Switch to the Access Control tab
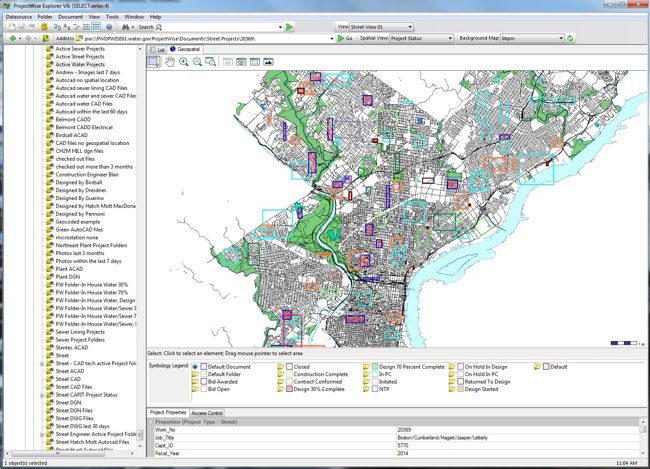Image resolution: width=650 pixels, height=469 pixels. 208,413
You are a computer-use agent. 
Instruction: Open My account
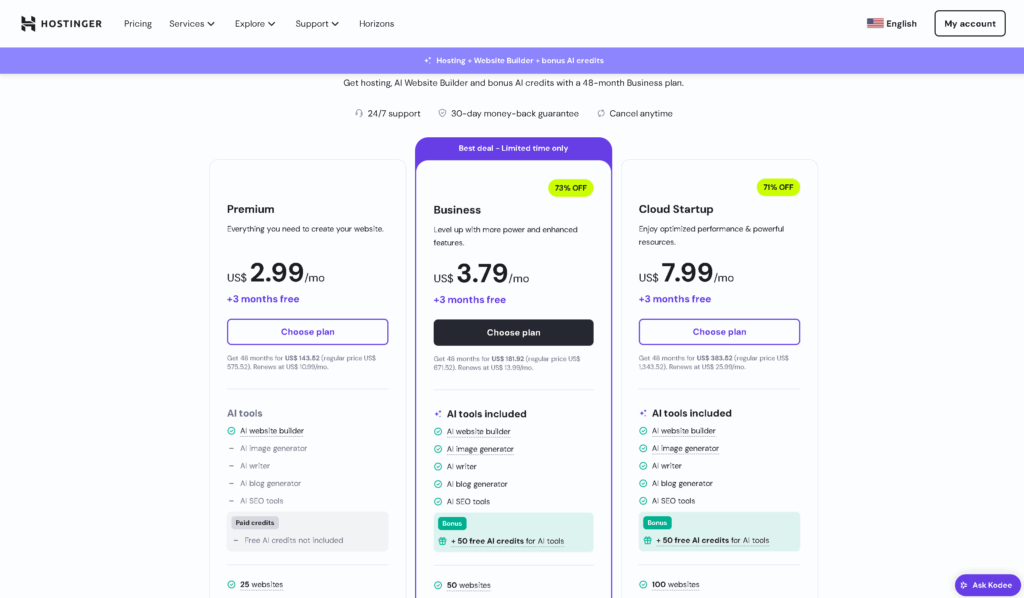(x=970, y=24)
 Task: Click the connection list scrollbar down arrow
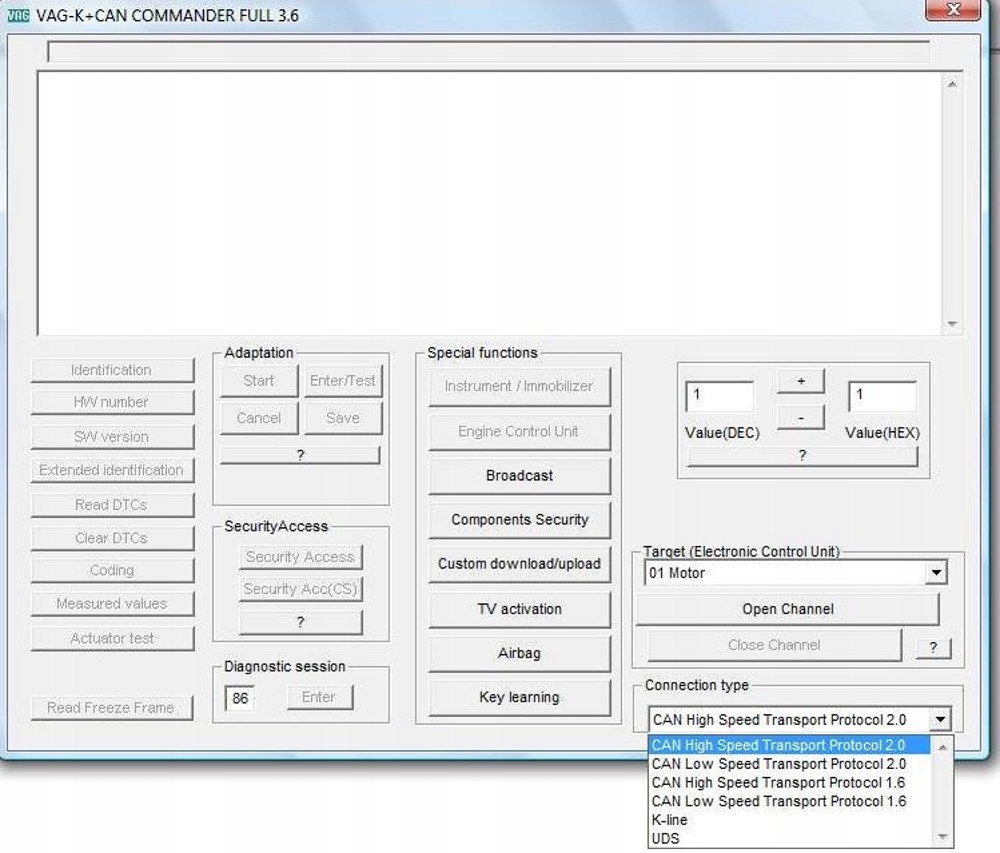click(941, 837)
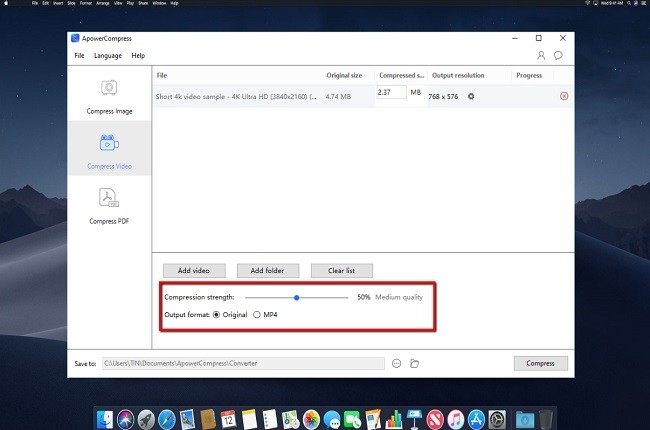Remove the video with red X icon
Image resolution: width=650 pixels, height=430 pixels.
pos(564,96)

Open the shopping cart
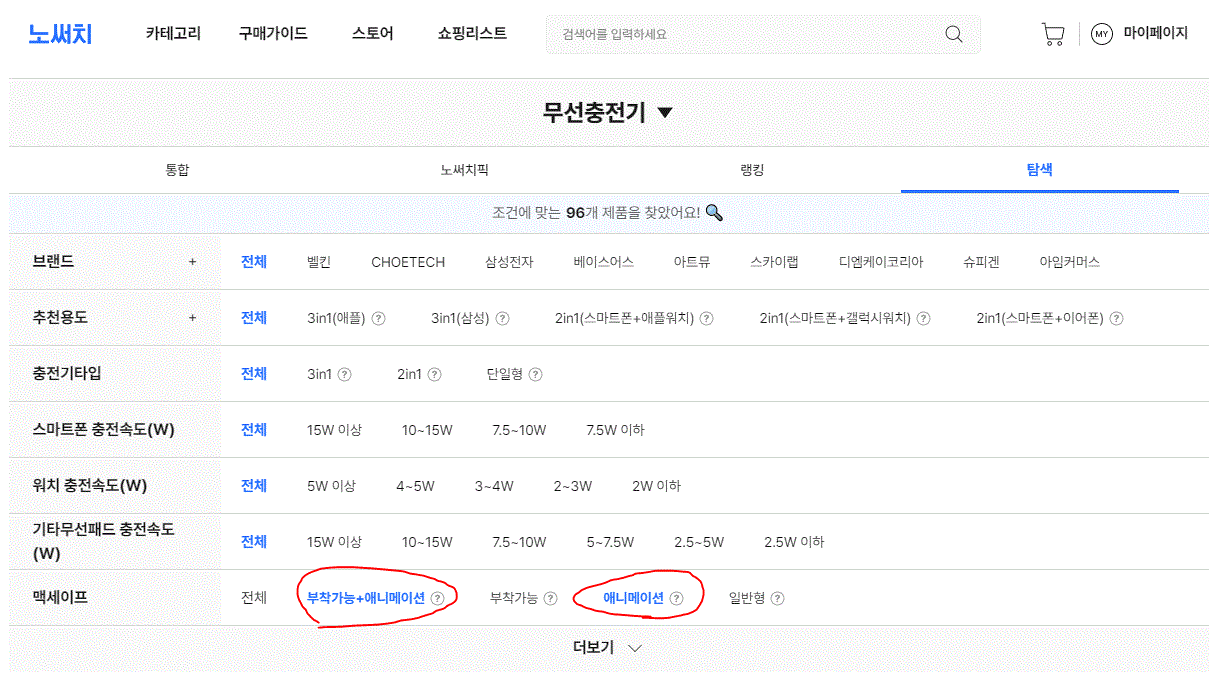coord(1052,34)
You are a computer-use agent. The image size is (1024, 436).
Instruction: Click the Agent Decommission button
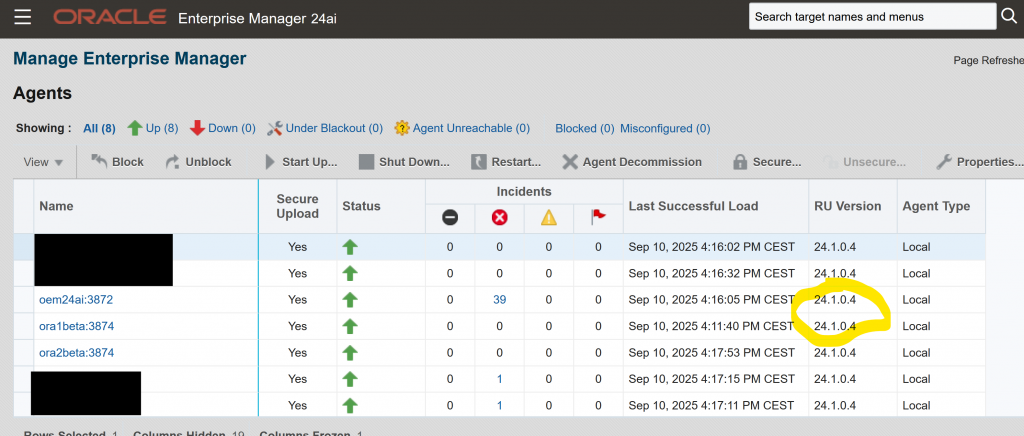pos(632,162)
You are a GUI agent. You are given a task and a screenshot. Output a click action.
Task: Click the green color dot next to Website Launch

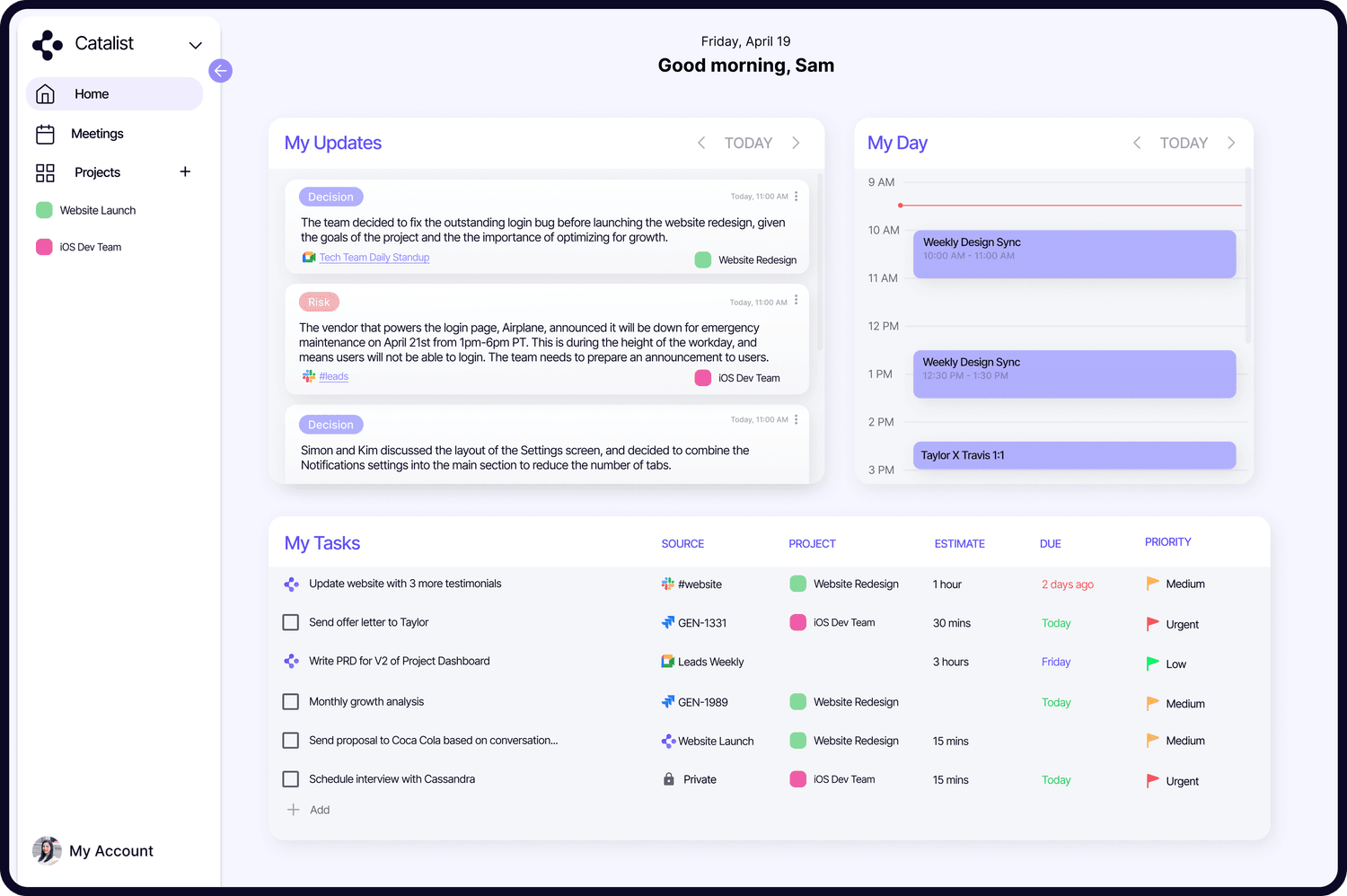[43, 209]
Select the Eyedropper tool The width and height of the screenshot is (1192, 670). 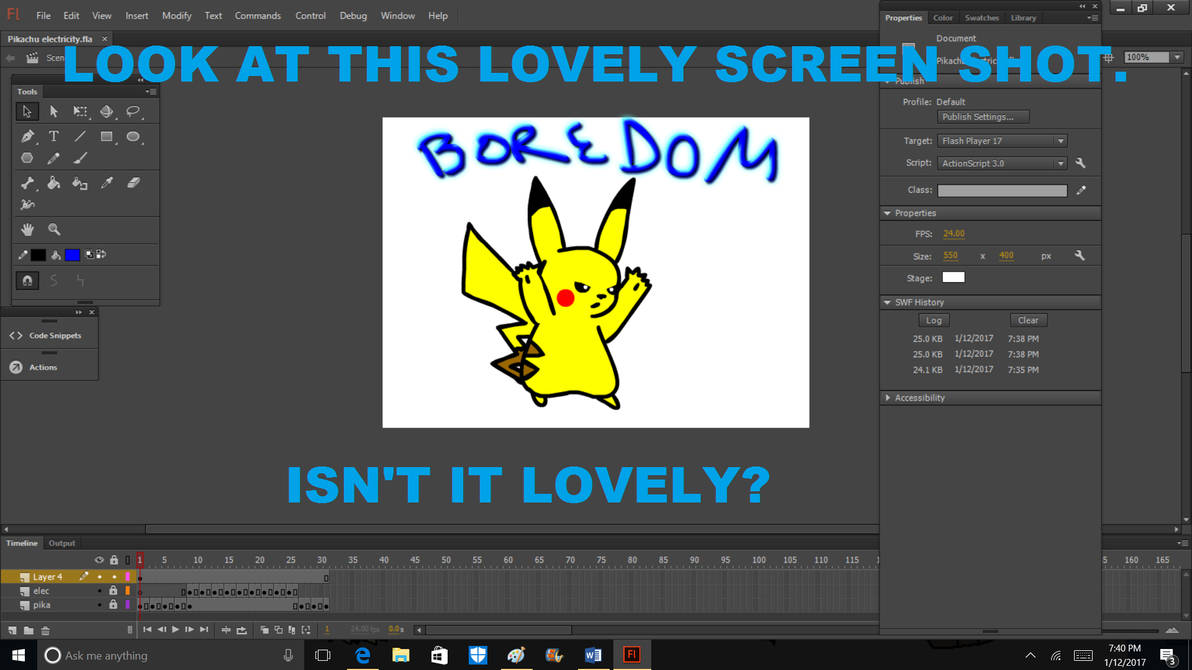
━━━━━━━━━━━━━━━━━━━━
= What you should do =
Which lines of the listing above hold the word "computer"? Copy each of them.

= Solution below =
You are a computer-use agent. 
You are a computer-use agent. The image size is (1024, 436).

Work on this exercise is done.